Im Garten sitzen und ein Buch lesen – dazu ist es noch etwas zu kühl. Aber ein Buch über den Garten lesen, das geht auch im Wohnzimmer. Besser noch: Da sind die Nachbarn nicht irritiert, wenn man ab und zu laut auflacht. Bei «Keine Zeit, der Garten ruft» von Klaudia Blasl kann das durchaus vorkommen. Wenn man sich nicht grad gruselt über das Gift im eigenen Garten.

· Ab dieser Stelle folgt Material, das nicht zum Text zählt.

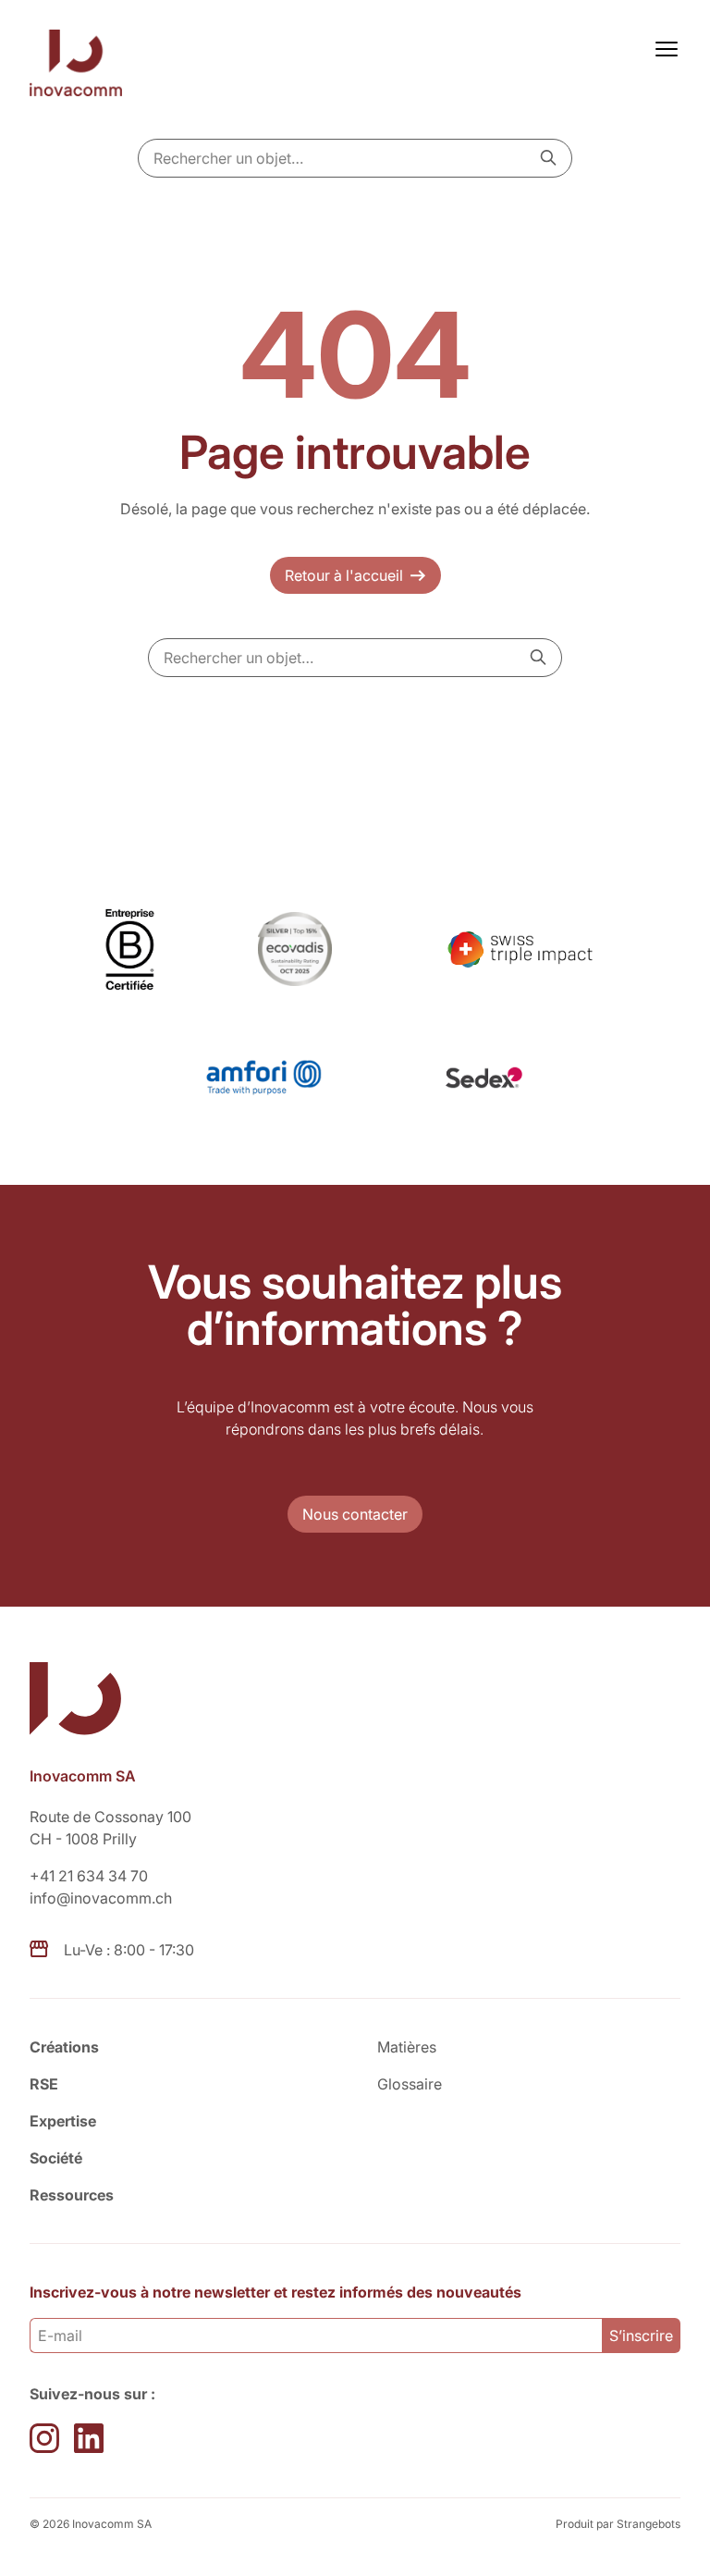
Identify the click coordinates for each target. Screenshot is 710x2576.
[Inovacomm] (81, 66)
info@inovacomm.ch (101, 1898)
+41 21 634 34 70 (89, 1876)
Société (56, 2158)
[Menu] (662, 47)
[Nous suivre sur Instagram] (44, 2438)
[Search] (548, 157)
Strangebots (648, 2524)
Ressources (72, 2195)
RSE (44, 2084)
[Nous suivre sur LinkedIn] (89, 2438)
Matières (406, 2047)
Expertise (63, 2121)
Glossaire (409, 2084)
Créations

Gartenbegeisterte sind im Allgemeinen nette Menschen, vielleicht etwas seltsame, mit dunklen Rändern unter den Fingernägeln, oft mit leichten Rückenschmerzen und einem Hang zur Geldverschwendung in Gartencentern. Die steirische Autorin Klaudia Blasl kultiviert ebenfalls alles, was in einen gut sortierten Garten gehört, hat aber eine spezielle Vorliebe für Giftpflanzen. Weil: Erstens schreibt sie Kriminalromane und zweitens wird sie, wenn sie Hunger hat, so richtig hässig. Und überlegt sich dann schon mal, wen sie mittels ihres tödlichen Grünzeugs umbringen könnte. Rein literarisch natürlich.
Viele Informationen über viele Themen
«Keine Zeit, der Garten ruft» ist aber viel mehr als ein Verzeichnis gängiger Methoden von Giftmorden. Es ist eine amüsante Plauderei über ihren Garten und seine Gewächse, die, Zitat, «medizinische Wunder bewirkt, Kriege gewonnen, Karrieren in der Automobilindustrie gemacht, Strom erzeugt (…. ) und sich als Lügendetektor, Massenmörder und Wetterfrosch profiliert haben». All das und noch viel mehr wird im Buch thematisiert, witzig, selbstironisch und mit erstaunlichem historischem, botanischem und auch anekdotischem Wissen.
Blasl weiss nicht nur sehr viel, sie nimmt ihre Pflanzen auch als Persönlichkeiten wahr. Die Tulpe, zum Beispiel, bezeichnet sie als die grösste Verliererin unter ihren Pflanzen, aber auch als eine Hochstaplerin, die ganze Gesellschaften ins Elend stürzte. Oder all die Gewächse mit «ablebensfödernden» Eigenschaften, die weit effizienter wirken, als wenn man seinem Feind einen Knüppel über den Schädel haut. Beispiel gefällig? Die Christrose, dieses zarte Wunder, das mitten im Winter blüht, zählt laut Blasl zu den ersten verbürgten chemischen Kampfstoffen, die bereits in der Antike genutzt wurden. Wie? Nachlesen! In Krimis wird der Mörder auch nicht auf der ersten Seite verraten.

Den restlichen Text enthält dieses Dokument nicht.